## AUSGANGSTEXT:
▼
GAZA - Terror gegen Terror




I
ch habe während des Gaza-Konflikts 2014 für das deutsche Fernsehen von beiden Seiten berichtet, aus Israel und Gaza. Meine Aufnahmen entstanden beim Einmarsch israelischer Truppen nach Gaza im Juli 2014 und während mehrerer Feuerpausen im August 2014 in Shejaiyah, einem vom israelischen Militär völlig zerstörten Teil von Gaza-Stadt, in Beit Hanoun im Norden des Gazastreifens und in Khuza’a, einem Außenbezirk von Khan Yunis, im Süden von Gaza, in dem heftige Gefechte zwischen Israelis und Palästinensern stattgefunden haben.


Der Beginn des erneuten Gaza-Kriegs im Oktober 2023 unterscheidet sich durch das Ausmaß der Angriffe der Hamas von Gaza aus auf Israel und ihre Brutalität gegenüber Zivilisten in Israel. In diesem Sinne erleben wir gerade eine bisher ungekannte Stufe der Eskalation.



Es ist erschütternd mitanzusehen, wie die Debatte über den Gaza-Krieg in Deutschland von den ideologischen Lagern geführt wird. Von verbissenen Kritikern der Besatzungspolitik Israels, die nicht einzugestehen in der Lage sind, dass hier Terror, Mord und unakzeptable Gewalt gegen Zivilisten seitens der palästinensischen Hamas stattfindet. Und andererseits von den Vertretern der israelischen Staatsraison, die sich jeden Hinweis auf die Wurzeln und Ursachen der Gewalt verbitten und jede kritische Position dem Staat Israel gegenüber als "Relativierung" hinstellen.


Viele Menschen, die zwar zu der Schuld Deutschlands gegenüber seinen jüdischen Bürgern und den europäischen Juden stehen, vergessen eine besondere Verantwortung Deutschlands auch gegenüber den Palästinensern, für die die Verbrechen Deutschlands an den Juden Europas, der Holocaust, ohne eigenes Zutun zum Verlust ihrer Heimat und zu ihrer Vertreibung führten. Wir können deshalb unsere Verantwortung und unser Mitgefühl nicht einfach nur dem Staat Israel widmen, wie es zur deutschen Staatsraison erklärt wird. Unsere Verantwortung muss darüber hinausreichen und Frieden in Palästina einschließen.
▲
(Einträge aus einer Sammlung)
▼
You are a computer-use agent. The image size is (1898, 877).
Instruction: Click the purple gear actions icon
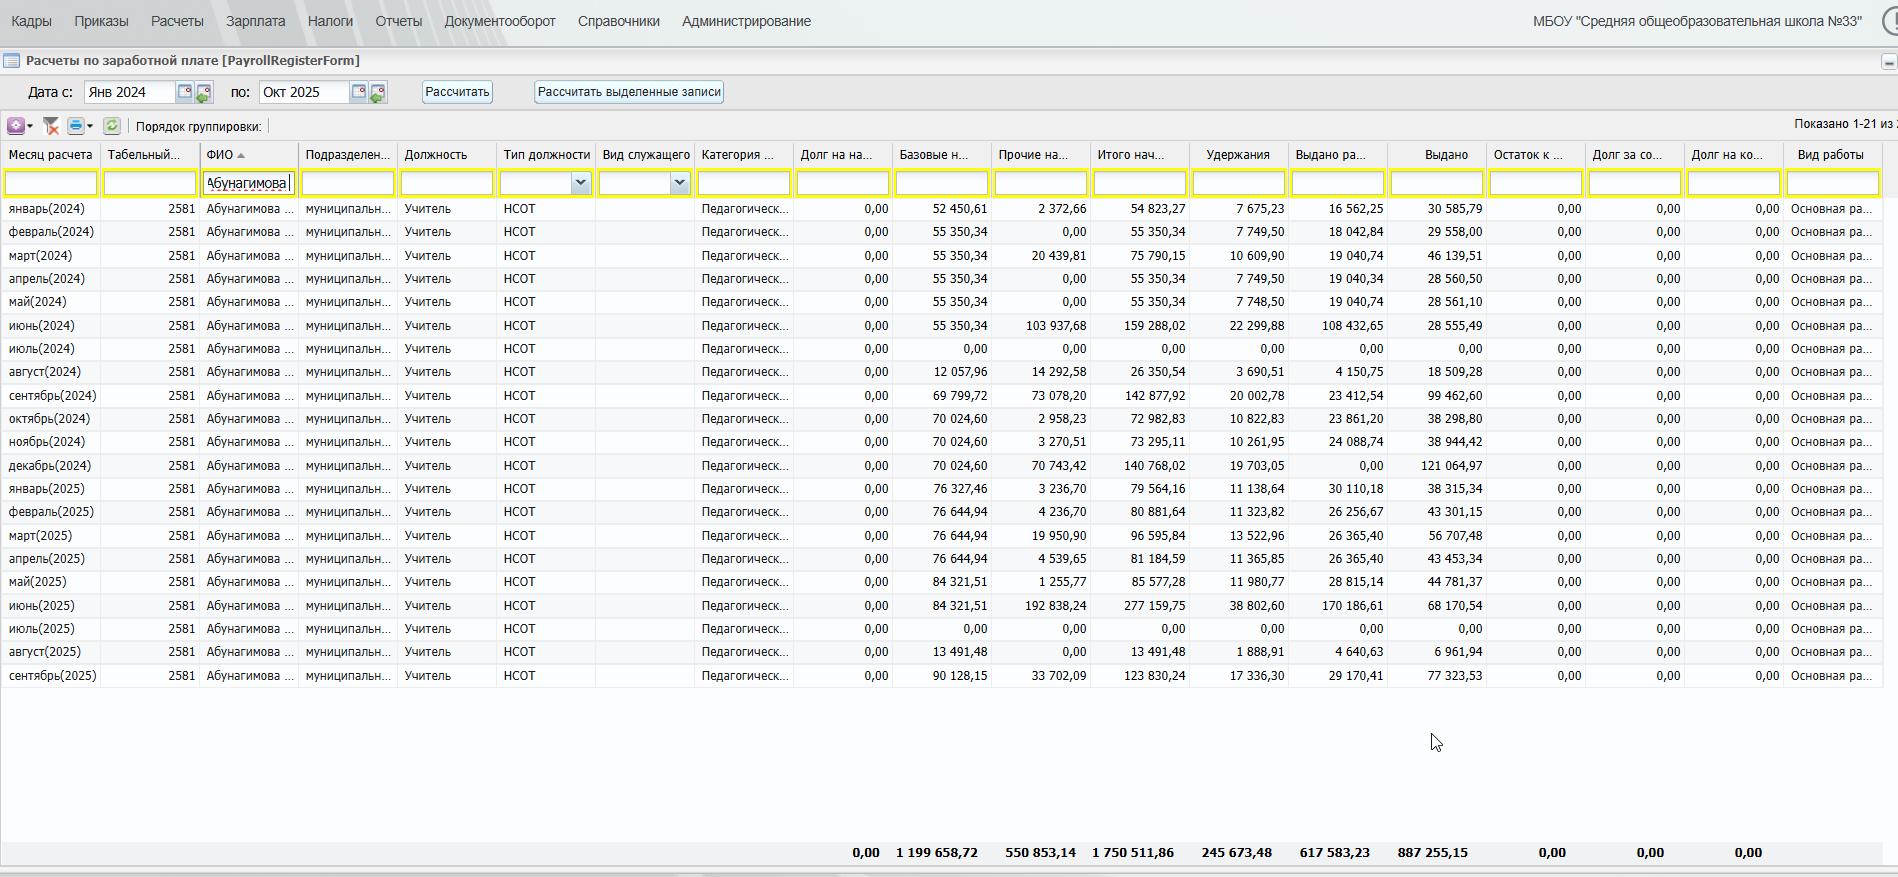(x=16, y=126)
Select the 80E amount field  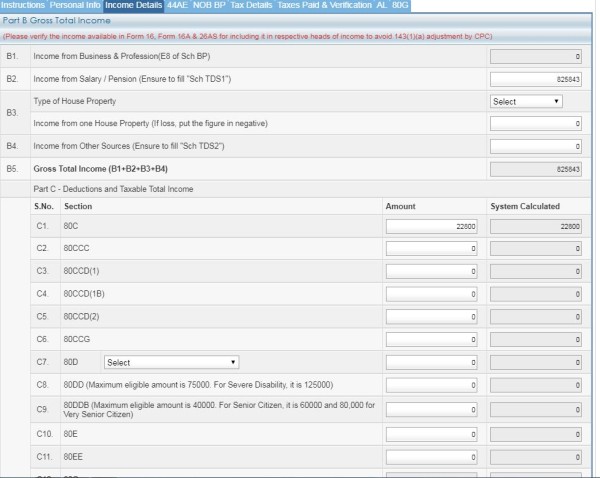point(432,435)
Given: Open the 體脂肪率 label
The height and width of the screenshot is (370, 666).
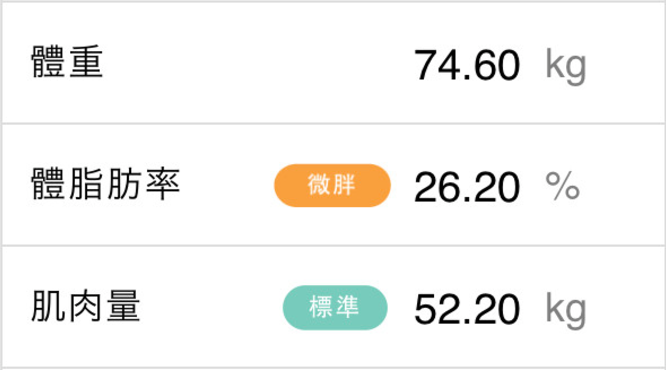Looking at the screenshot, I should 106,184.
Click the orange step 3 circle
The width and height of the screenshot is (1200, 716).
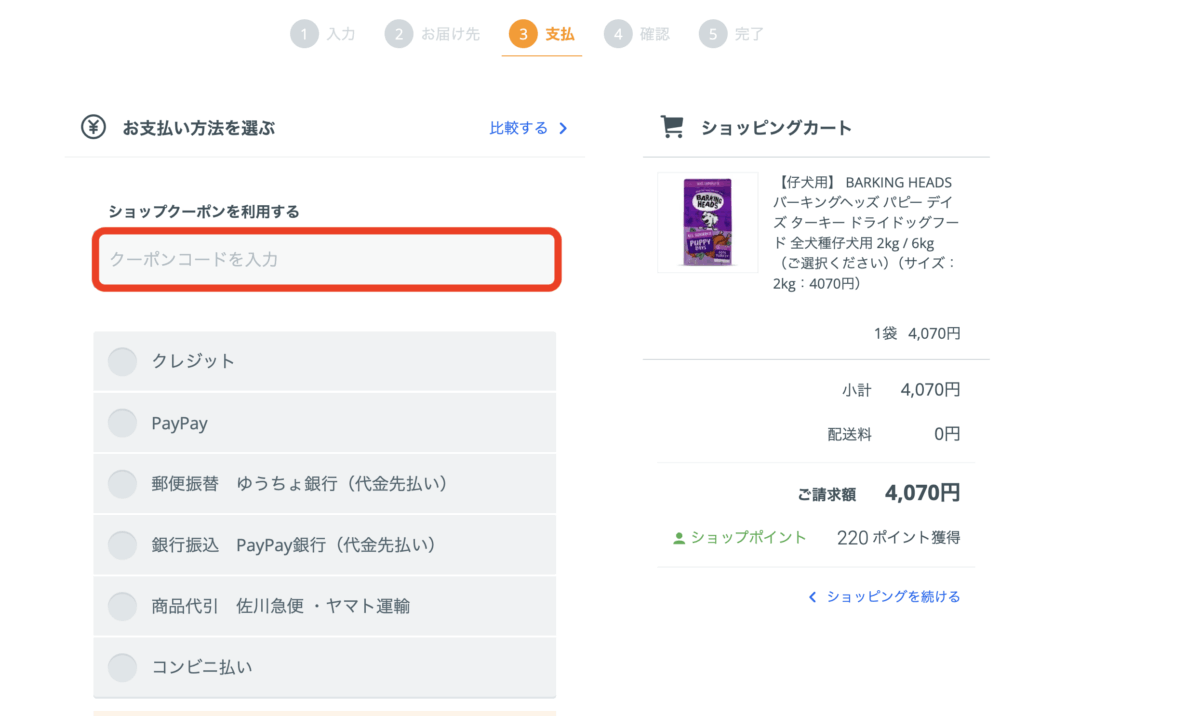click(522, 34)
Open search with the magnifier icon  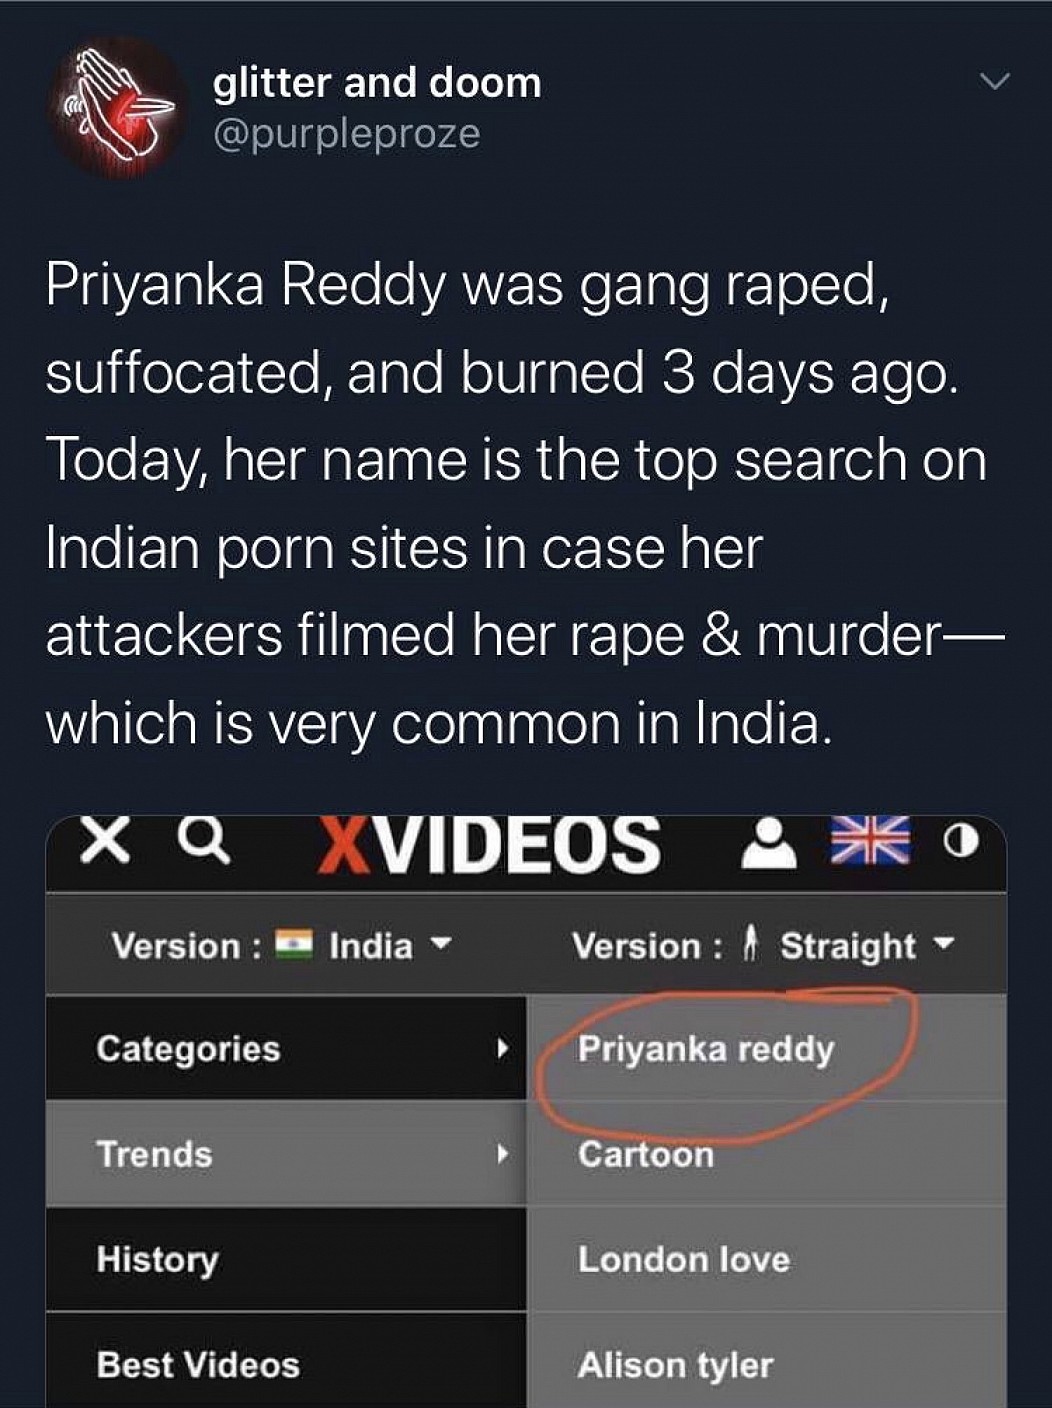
▲
## ZU ERLEDIGENDE AUFGABE:
Gib aus dem Text über den Gaza-Krieg einen Abschnitt wortgetreu wieder. Setze bei den Worten „Viele Menschen, die“ ein und höre nach „in Palästina einschließen.“ auf.

## ANTWORT:
Viele Menschen, die zwar zu der Schuld Deutschlands gegenüber seinen jüdischen Bürgern und den europäischen Juden stehen, vergessen eine besondere Verantwortung Deutschlands auch gegenüber den Palästinensern, für die die Verbrechen Deutschlands an den Juden Europas, der Holocaust, ohne eigenes Zutun zum Verlust ihrer Heimat und zu ihrer Vertreibung führten. Wir können deshalb unsere Verantwortung und unser Mitgefühl nicht einfach nur dem Staat Israel widmen, wie es zur deutschen Staatsraison erklärt wird. Unsere Verantwortung muss darüber hinausreichen und Frieden in Palästina einschließen.